Fig. 4: Longitudinal analyses and clonal dynamics during treatment.

a–d Leukemic burden (a) in ALL, days 15 and 29. b at the end-of-induction (EOI) in ALL (c), in AML, day 15 and after EO2I. d after EO2I for AML. e Linear diagram and fish plot showing clonal dynamics in P12. CR indicates complete remission by Fluorescence In Situ Hybridization (FISH) and hREL indicates hematologic relapse. Mutations were grouped into three clones and at CR, 1% of leukemia cells were detected. f–i Clonal evolution by fish plots, the treatment blocks are indicated and at the bottom, the day from diagnosis with circles, bone marrow (BM, grey), and peripheral blood (PB, red). Samples studied by targeted sequencing, WGS, and WES in bold, R=relapse. f An infant ALL that relapsed during maintenance. The major diagnostic clone contained deletions of PAX5, IKZF1, VPREB1 and an NRAS^G12D (green) and gained an ARID1A^S506C (red) and an NT5C2^R39Q in 27% of cells (yellow) at relapse, ALLR3 was started (without thiopurines), and the NTC52^R39Q-clone became undetectable. g For this infant, a PB-sample was taken 5 d before diagnosis; the purple clone became undetectable by day 19, and the leukemia cells increased to 60% 7 days later, CR was reached (by FISH), and the patient was transplanted.

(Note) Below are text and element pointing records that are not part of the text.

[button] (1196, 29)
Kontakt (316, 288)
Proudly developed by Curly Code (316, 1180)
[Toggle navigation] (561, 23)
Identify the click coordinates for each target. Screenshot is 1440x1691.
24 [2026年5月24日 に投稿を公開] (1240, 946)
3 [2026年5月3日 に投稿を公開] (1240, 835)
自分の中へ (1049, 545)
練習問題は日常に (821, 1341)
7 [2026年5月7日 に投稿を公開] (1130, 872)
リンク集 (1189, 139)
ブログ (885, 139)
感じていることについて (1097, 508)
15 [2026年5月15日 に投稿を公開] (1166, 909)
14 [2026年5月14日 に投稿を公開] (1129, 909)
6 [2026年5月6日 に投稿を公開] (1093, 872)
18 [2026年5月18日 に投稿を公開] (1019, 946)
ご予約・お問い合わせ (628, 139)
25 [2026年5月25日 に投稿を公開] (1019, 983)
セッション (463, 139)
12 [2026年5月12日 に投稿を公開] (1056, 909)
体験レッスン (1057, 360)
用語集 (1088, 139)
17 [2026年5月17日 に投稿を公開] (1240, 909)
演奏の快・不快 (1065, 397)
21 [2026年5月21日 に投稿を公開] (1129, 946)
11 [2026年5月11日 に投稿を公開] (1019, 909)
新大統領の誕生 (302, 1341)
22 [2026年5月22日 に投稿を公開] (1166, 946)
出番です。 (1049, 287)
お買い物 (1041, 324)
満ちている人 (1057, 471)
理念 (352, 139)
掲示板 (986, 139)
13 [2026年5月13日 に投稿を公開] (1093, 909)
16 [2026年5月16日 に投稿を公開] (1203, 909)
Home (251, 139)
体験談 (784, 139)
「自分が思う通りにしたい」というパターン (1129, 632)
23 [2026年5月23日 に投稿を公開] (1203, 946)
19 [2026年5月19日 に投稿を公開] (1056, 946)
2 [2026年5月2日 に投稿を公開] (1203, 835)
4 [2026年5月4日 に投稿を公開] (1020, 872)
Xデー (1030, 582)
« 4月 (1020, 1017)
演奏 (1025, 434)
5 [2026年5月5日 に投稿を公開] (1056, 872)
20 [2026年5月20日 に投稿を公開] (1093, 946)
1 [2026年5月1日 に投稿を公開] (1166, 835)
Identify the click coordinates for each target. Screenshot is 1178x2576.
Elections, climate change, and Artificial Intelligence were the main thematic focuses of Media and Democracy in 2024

Around 3 months later, the diagnostic subclone (purple) that responded to induction therapy was detected (14%), and reached clonal dominance with no additional driver mutations. h A child where the KMT2A-r was detected at day 378 in 3% of cells, 92 days before relapse and 350 days after CR. The KRAS^G12N-relapse clone was detected at diagnosis (2%). i An AML where a subclonal NF1^R1947* outcompetes a larger PTPN11^D61V-clone at relapse. j The order of mutations at relapse as determined by single-cell sequencing. Mutations are gained sequentially with all relapse cells containing KRAS^G12N, PAX5::ZCCHZ7, CDKN1B^{D159_E1splice_region}, followed by expansion of cells with TP53, PTPN11, and CREBBP-mutations and a clone without additional known driver events.